Im Internet machen sich herbe Kritik und Unmut über das „Statement der Stadtverwaltung Schwerte zum Ratsbeschluss, das Thema Haushalt von der Tagesordnung zu nehmen“ breit. Viele zweifeln an der Neutralität der Stadtverwaltung und sehen sie gar als Sprachrohr der SPD.

Ein Facebooknutzer schreibt „Irgendwie habe ich den Eindruck, die Verwaltung hat weder die Gründe für die Absetzung von der Tagesordnung noch die Vorgehensweise verstanden.“ Ein andere sehr aufgebrachter Leser merkt an, „ Die Stellungnahmen der Fraktionen von CDU, FDP und Grünen zeigen mir sehr deutlich, dass hier Ratsvertreter ihr ureigenes Recht und ihre verdammte Pflicht wahrgenommen haben. Die Gründe, die angeführt wurden, sind nachvollziehbar. UND kein Ratsvertreter hat den Haushalt abgelehnt. Es wurde, Dir, liebe Stadtverwaltung, lediglich die Möglichkeit gegeben, nachzubessern.“

Tatsache ist, dass CDU, FDP und Die Grünen die Argumente für ihr Vorgehen dargelegt haben. Siehe dazu auch Bericht von gestern (https://www.rundblick-schwerte.de/2019/11/29/diskussion-um-angeblichen-haushaltsboykott-von-cdu-fdp-und-gruenen/). Leider werden diese Argumente von den meisten Kritikern einfach übergangen oder gar ignoriert.

Auch die einzelnen Parteien haben sich dazu geäußert, so schreiben z.B. Die Grünen: „Es ist Aufgabe eines Bürgermeisters einen mehrheitsfähigen Haushaltsentwurf zur Beschlussfassung vorzulegen. Vom Angebot, dass die Kämmerin gerne zur Erläuterung des Haushaltes in die Fraktionen komme, haben wir gerne Gebrauch gemacht.
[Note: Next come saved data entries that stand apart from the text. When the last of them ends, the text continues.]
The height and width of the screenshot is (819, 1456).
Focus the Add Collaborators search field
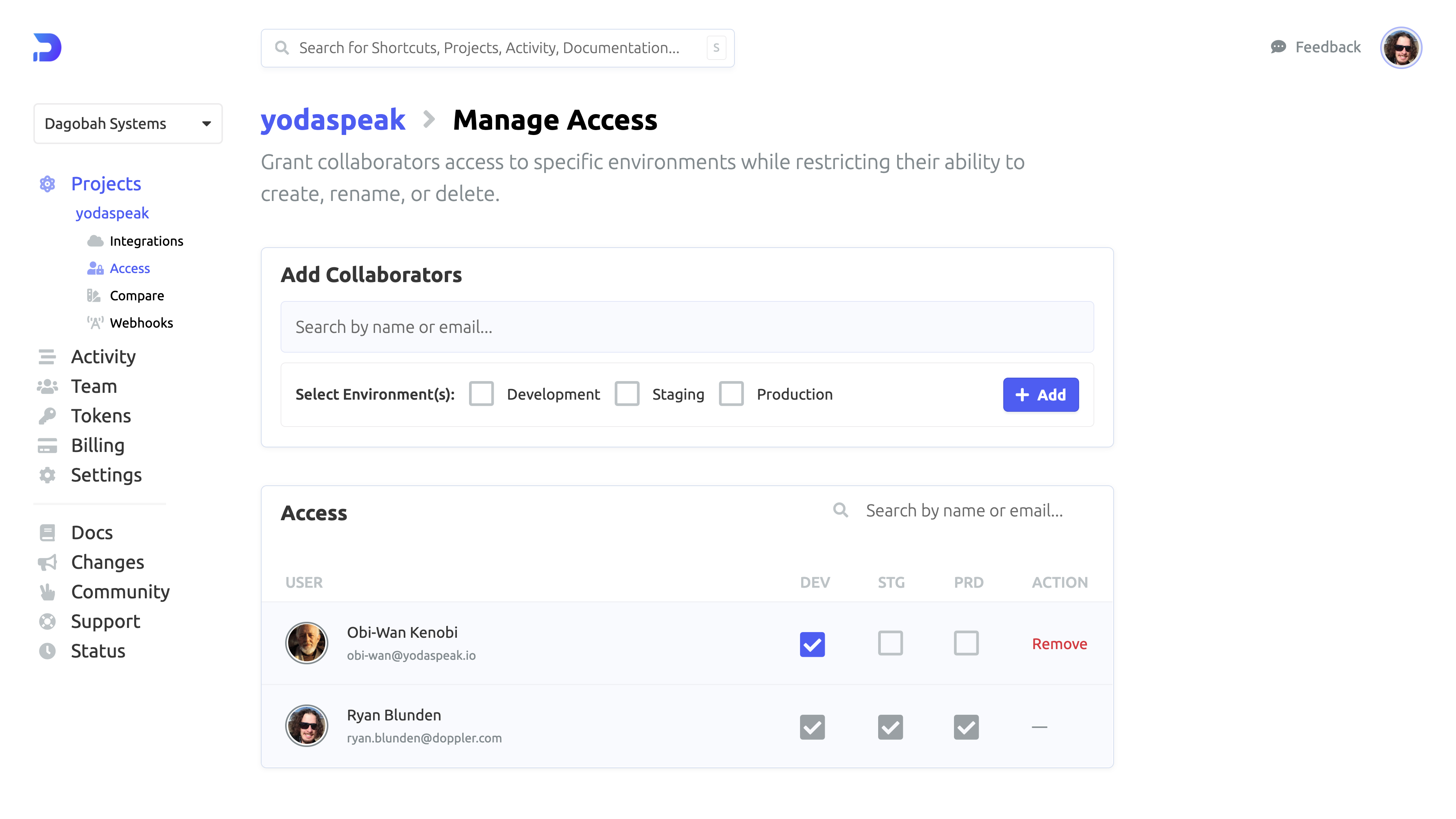pyautogui.click(x=687, y=327)
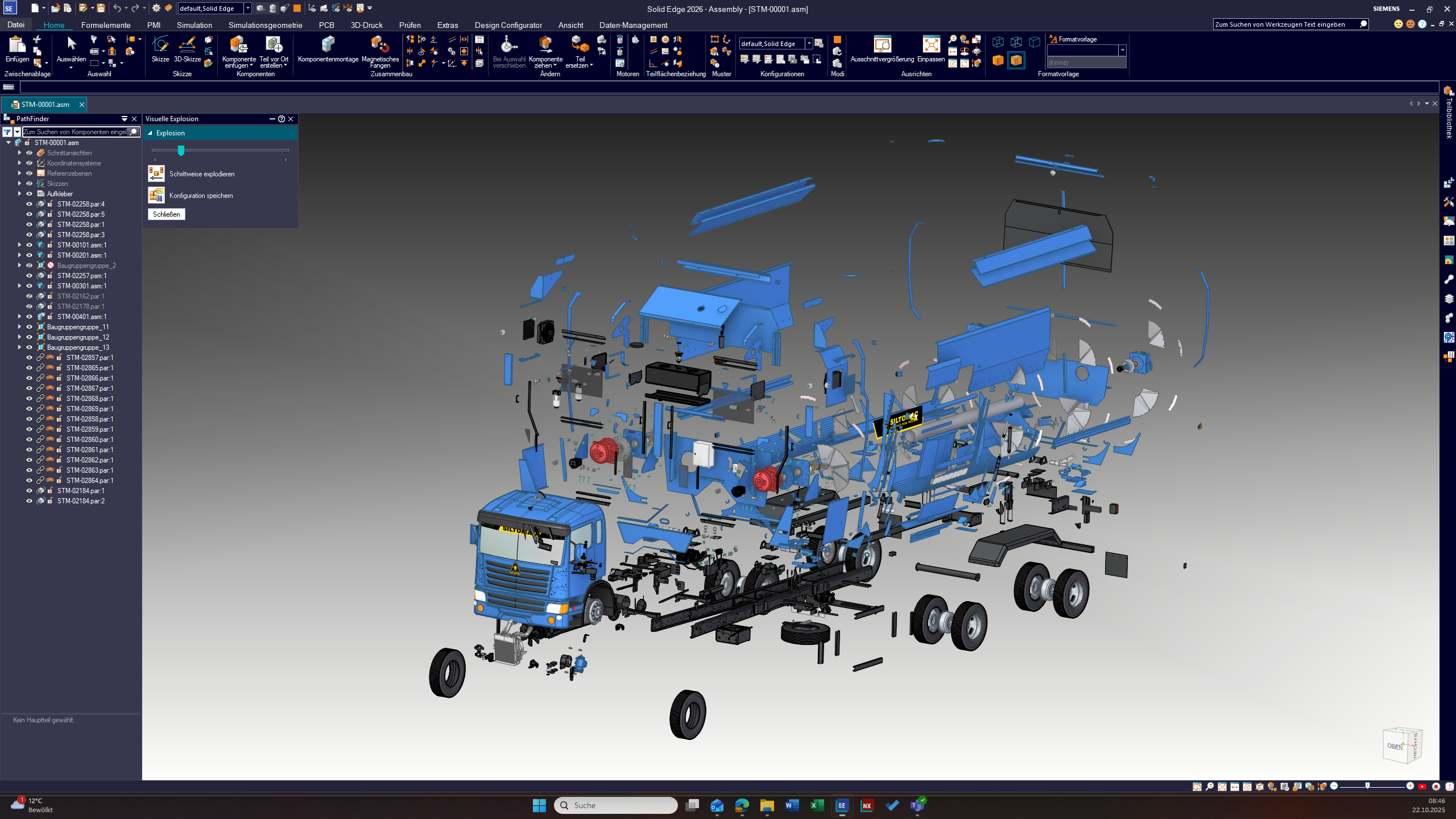This screenshot has width=1456, height=819.
Task: Switch to the Ansicht ribbon tab
Action: point(570,25)
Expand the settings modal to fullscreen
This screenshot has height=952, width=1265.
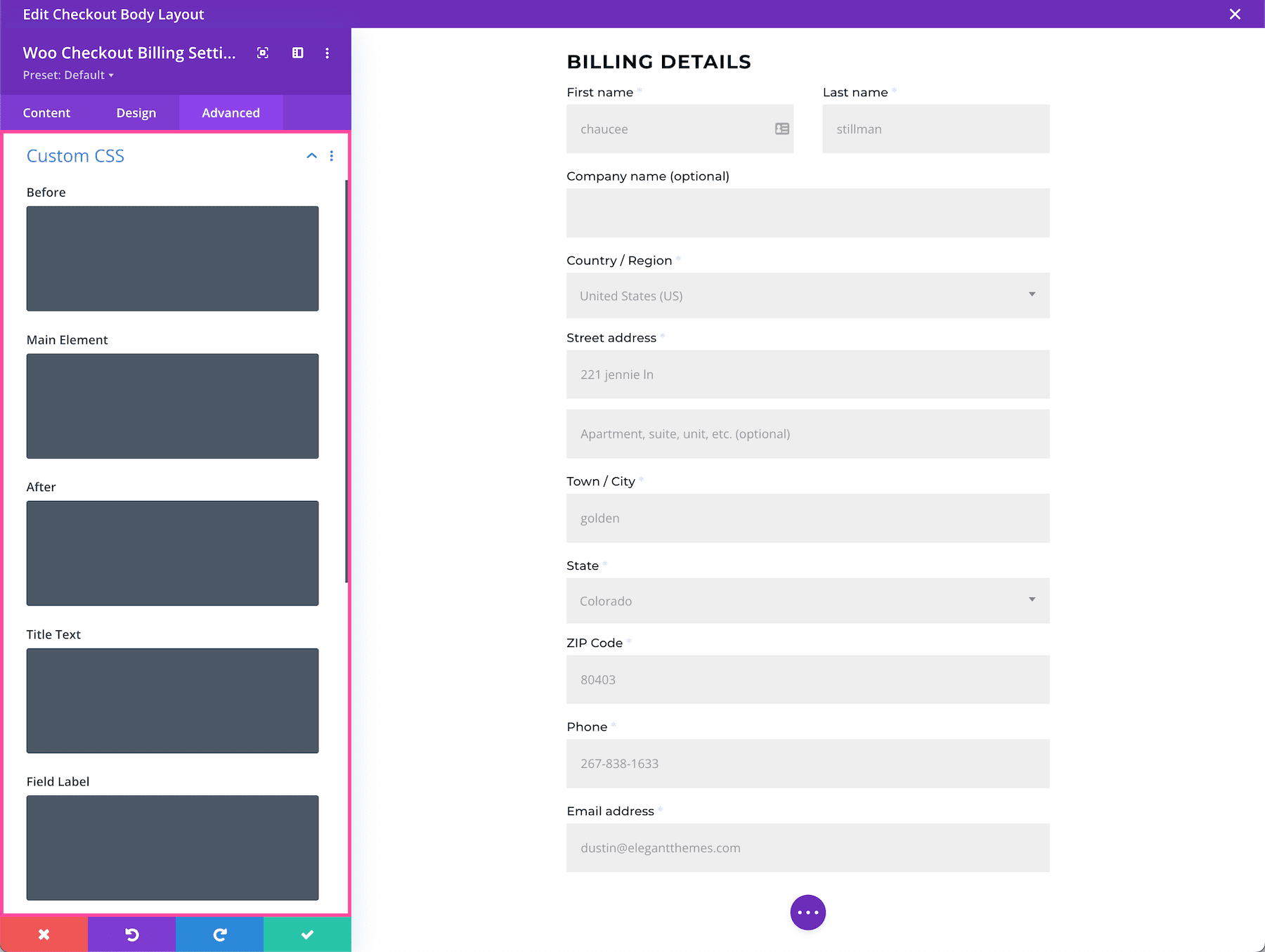coord(262,53)
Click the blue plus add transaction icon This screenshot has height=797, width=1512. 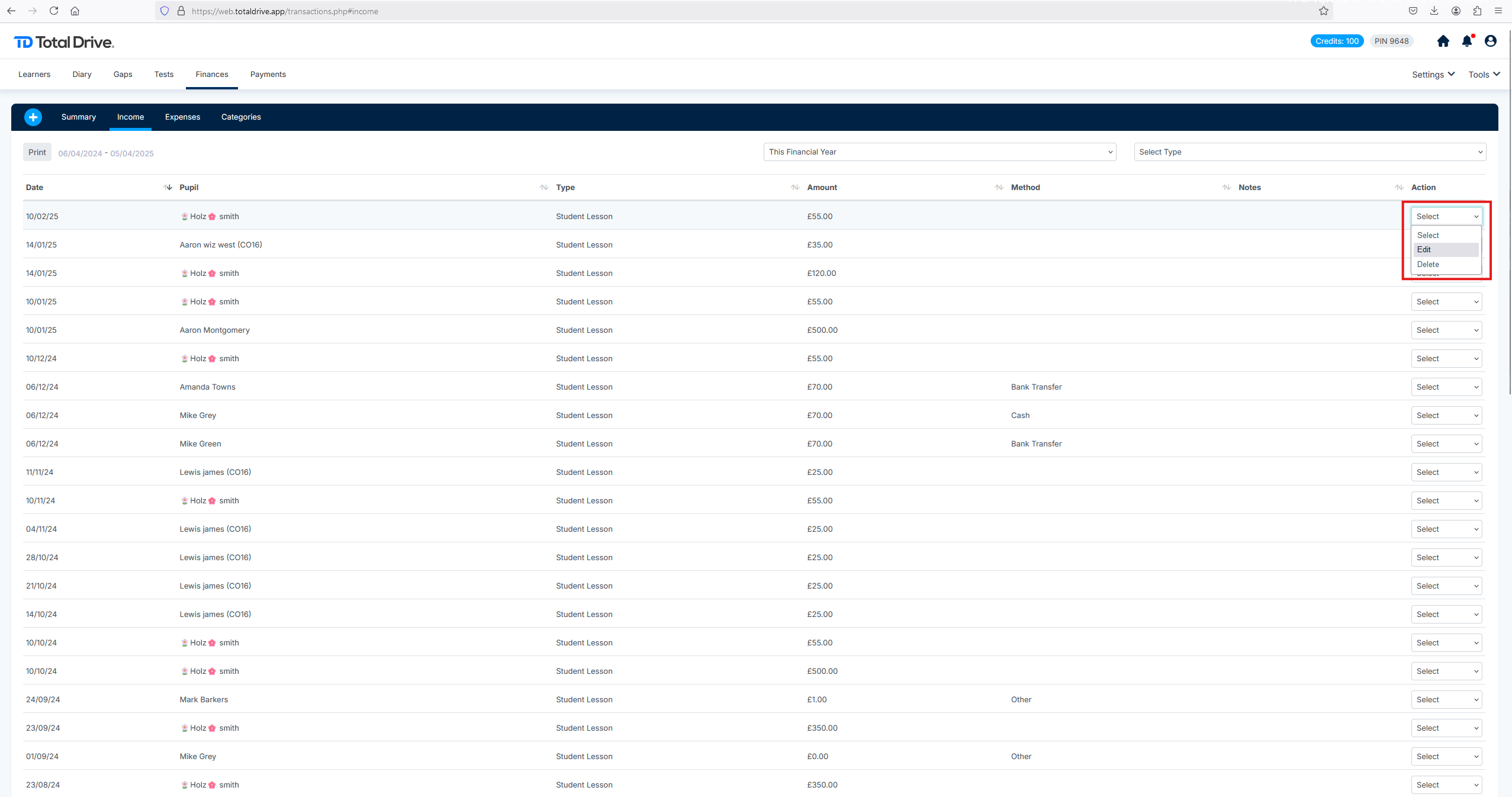33,117
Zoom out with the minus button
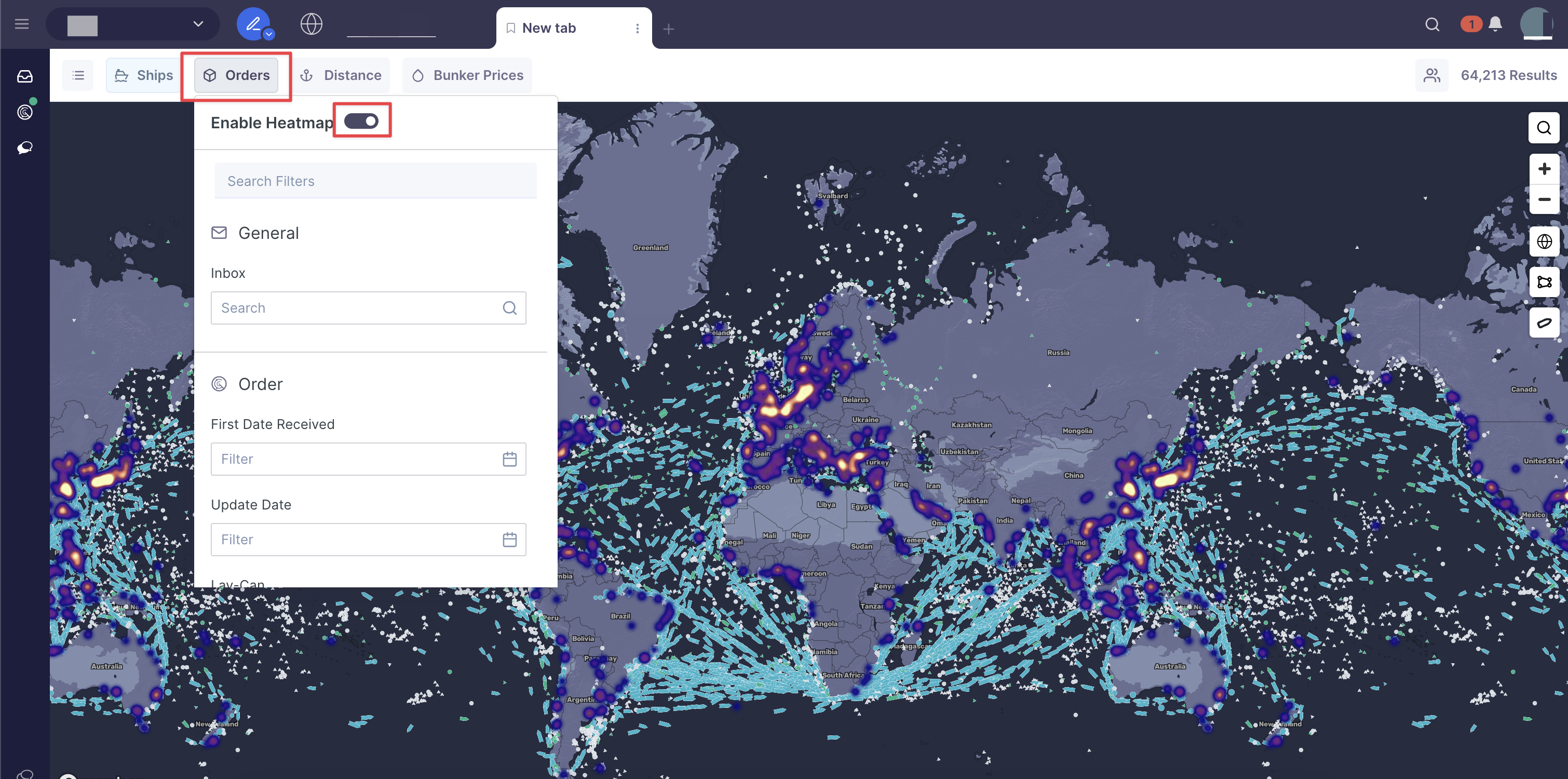Screen dimensions: 1568x779 tap(1544, 199)
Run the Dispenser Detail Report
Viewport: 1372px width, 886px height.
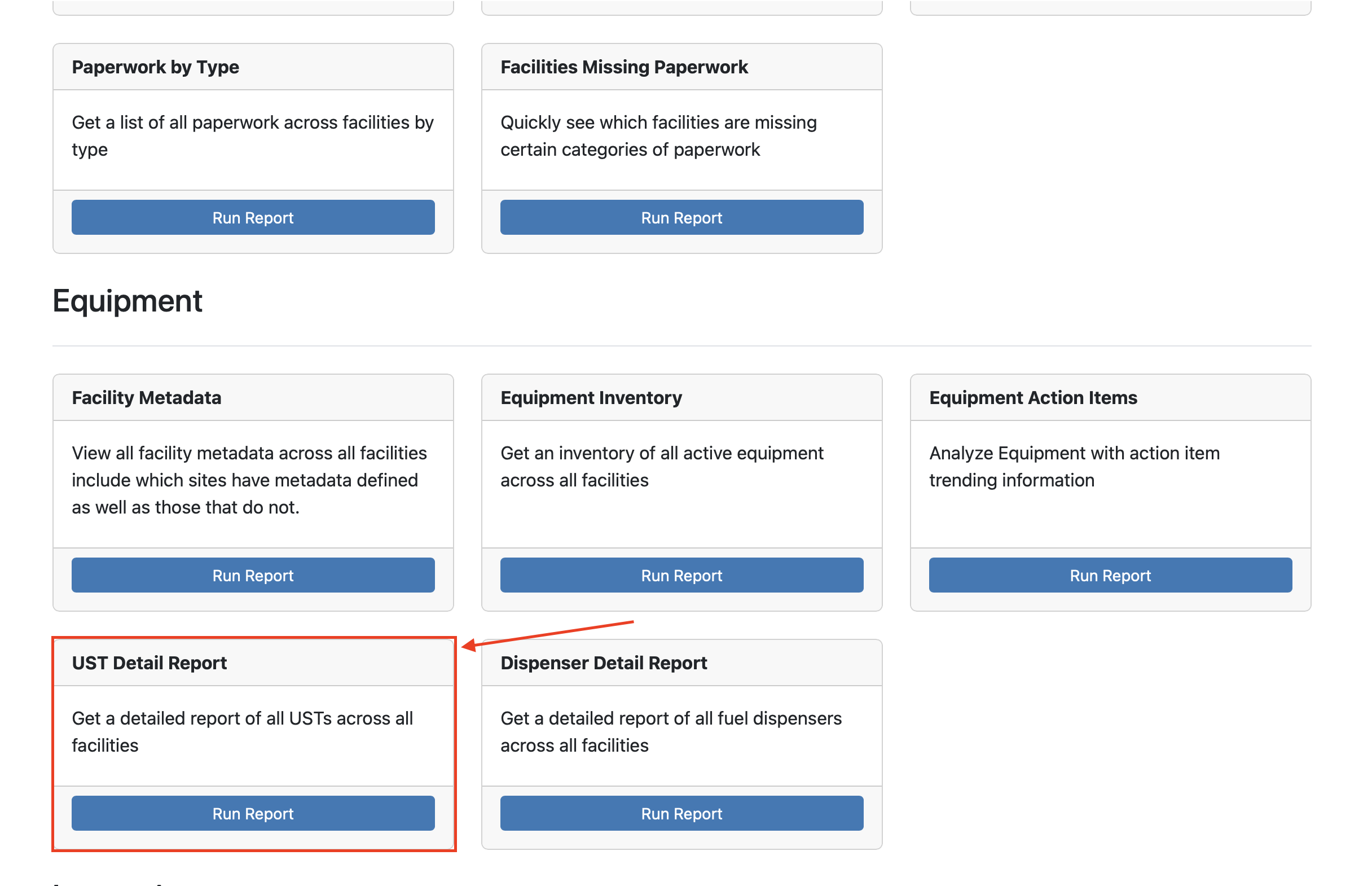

Der Haushalt war nicht ausreichend transparent, da er in einer Papierfassung und einer ergänzenden digitalen Fassung vorlag, die nicht deckungsgleich waren.“

Und Renate Goeke, Vorsitzende des Ortsverbandes der FDP Schwerte schreibt: „Wenn ich als verantwortungsbewusstes Ratsmitglied darüber zu entscheiden habe, ob ein „Leuchtturmprojekt“ mit einer ersten Investitionssumme von über 6 Millionen € in den Haushalt eingestellt wird, ohne dass die pflichtigen Aufgaben der Kommunen (z.B. Schulen und Feuerwehr) zufriedenstellend erfüllt sind, dann kann es nur eine vernünftige Entscheidung geben.“

Bleibt zu hoffen, dass es im Sinne der Schwerter Bürger/innen eine sachliche und einvernehmliche weitere Diskussion und Lösung geben wird.